Danielle Celermajer calls for accountability for the destruction unfolding in Australia – a crime against humanity she believes is akin to genocide.
As the full extent of the devastation of the Holocaust became apparent, a Polish Jew whose entire family had been killed, Raphael Lemkin, came to realise that there was no word for the distinctive crime that had been committed: the murder of a people.
His life’s work became finding a word to name the crime and then convincing the world to use it and condemn it: genocide. Today, not only has genocide become a dreadful part of our lexicon, we recognise it as perhaps the gravest of all crimes.
During these first days of the third decade of the 21st Century, as we watch humans, animals, trees, insects, fungi, ecosystems, forests, rivers (and on and on) being killed, we find ourselves without a word to name what is happening. In recent years, environmentalists have coined the term ecocide, the killing of ecosystems, but this is something more. This is the killing of everything. Omnicide.

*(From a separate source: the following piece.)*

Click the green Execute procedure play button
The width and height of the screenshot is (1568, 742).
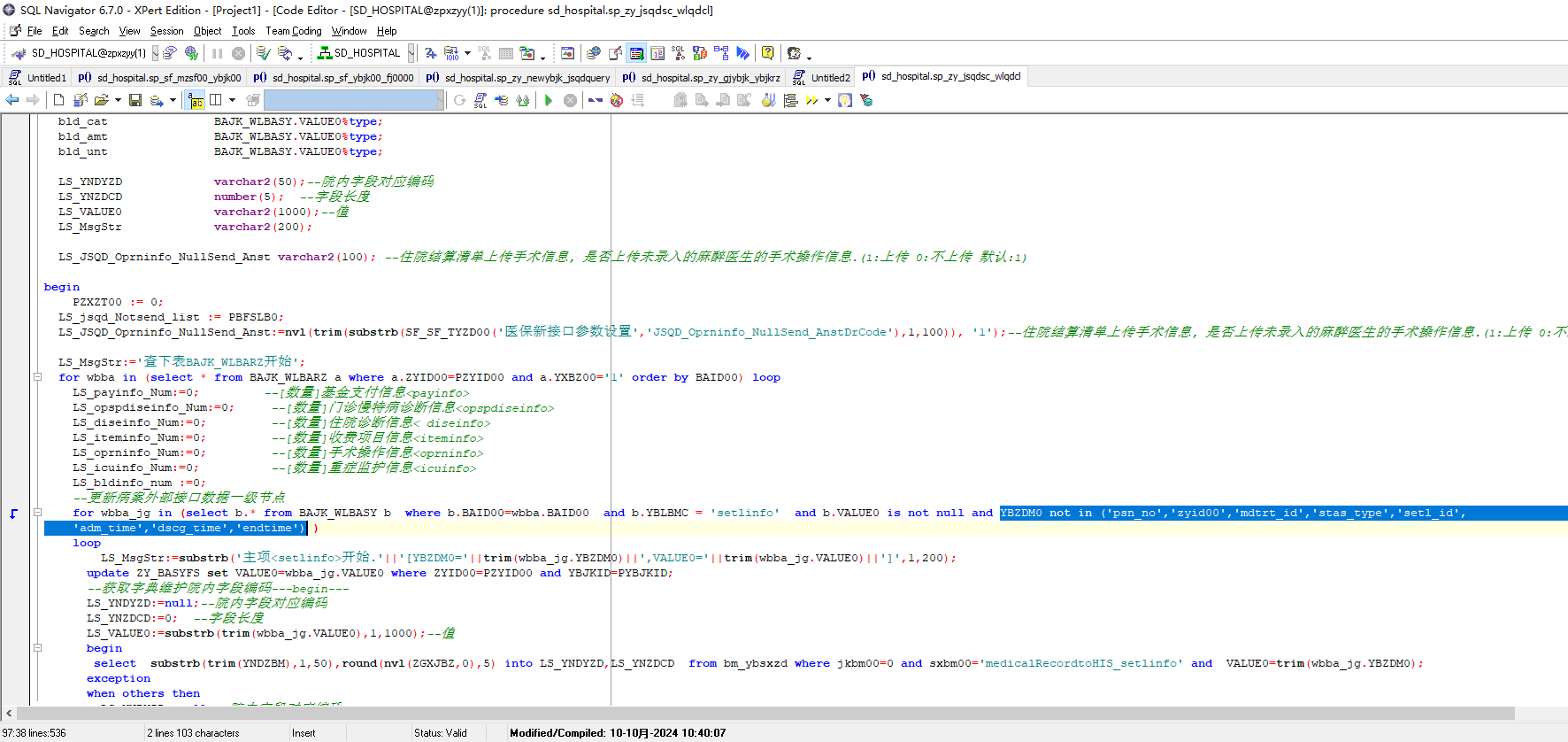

Some will object, no doubt, that the events unfolding in Australia do not count as a “cide” – a murder or killing – because it is a natural phenomenon, albeit an unspeakably regrettable one. Where is the murderous intent? It is difficult to locate, admittedly, but a new crime also requires a new understanding of culpability. Indeed, one of the most serious problems with the laws against genocide is that they were written in a way that requires that the specific intent to destroy a people can be shown to have existed. Even where it did exist, such intent most often remains hidden in people’s dark hearts.
This time, though, we need to go much further. We need to understand that the responsibility for omnicide is various and layered. The role that those responsible play this time is almost always less direct, but its effect no less devastating. We are unlikely to identify anyone actively scheming the death of the 500 million wild animals believed to have died in the first month of this summer’s Australian bushfires.
We can, however, identify the political representatives who refused to meet with fire chiefs who had tried to warn of, and act to mitigate, the impending disaster. The same political representatives who approved, and continue to approve, new coal mines in the face of scientific consensus on the effect that continuing to burn fossil fuels will have on the climate in general, and drought and temperatures in particular. The same political representatives who approve water being diverted to support resource extraction, when living beings are dying for want of water and drying to the point of conflagration.
We can identify the media owners who sponsor mass denial of the scientific evidence of the effects of a fossil fuel-addicted economy on the climate. The same media owners who deploy the tools of mass manipulation to stoke fear, seed confusion, breed ignorance and create and then fuel hostile divisions within communities.
We can identify the financial institutions that continue to invest in, and thereby prop up, toxic industries and who support the media owners to protect themselves from accumulating stranded assets. We can identify the investors who use their financial and social capital to support politicians who will protect their financial interests. We can identify a corporate culture and a legal system – populated by lawyers, management consultants and financial analysts – that incentivise or even require companies to maximise short-term shareholder profit and externalise costs to the future and the planet.
what the papers don’t say
Stay up to date with news from the Byline Times Team
And then we can identify parties closer to home.
Business owners and investors whose profits depend on systems of extraction and resource exploitation. Consumers addicted to lifestyles based on resource extraction and the exploitation of the natural world. Citizens who prioritise narrow, short-term interests over the sustainability of the planet. Citizens who lack the courage or fortitude to undertake the social and economic transformations required to give our children and the more-than-human-world a future. Citizens who do not bother to take the time or to make the effort to develop well-informed opinions, but would rather run to the comfort of the truisms of their tribe.
We can also identify the humans and human cultures that have told themselves that they are superior to, and thus have the right to dominate and exploit, other animals and the natural world. That they are the ones who get to flourish and that everything else that is here is here for our use. That other beings are not life but resource.
None of those mentioned in this list developed a specific intent to kill everything. But all of us have created and are creating the conditions in which omnicide is inevitable.
When I was growing up, my parents used to play a Bob Dylan song called Who Killed Davey Moore? about a boxer who died in the ring when he was just 30 years old. Each verse begins with some party – the coach, the crowd, the manager, the gambling man, the boxing writer, the other fighter – answering the title’s question: “Who killed Davey Moore?” They each respond with “not I” and then explain that they were just doing what it is that they do: going to the fight, writing about the fight, throwing the punches and so on. And, of course, they each told the truth.
We too are just doing what it is that we do: ensuring that the largest political donors support our political campaigns, maximising profits, ensuring a high share price, living a comfortable lifestyle, avoiding change, lazily buying back into the conceit that we humans are special.
But, sometimes, just doing what it is that we do is sufficient to kill – not just Davey Moore, but everything.
Omnicide is the gravest of all crimes. And, as with all crimes, those responsible must be held accountable.
Danielle Celermajer is Professor of Sociology and Social Policy at the University of Sydney. She is the author of ‘The Sins of the Nation and the Ritual of Apologies’ and ‘The Prevention of Torture: An Ecological Approach‘.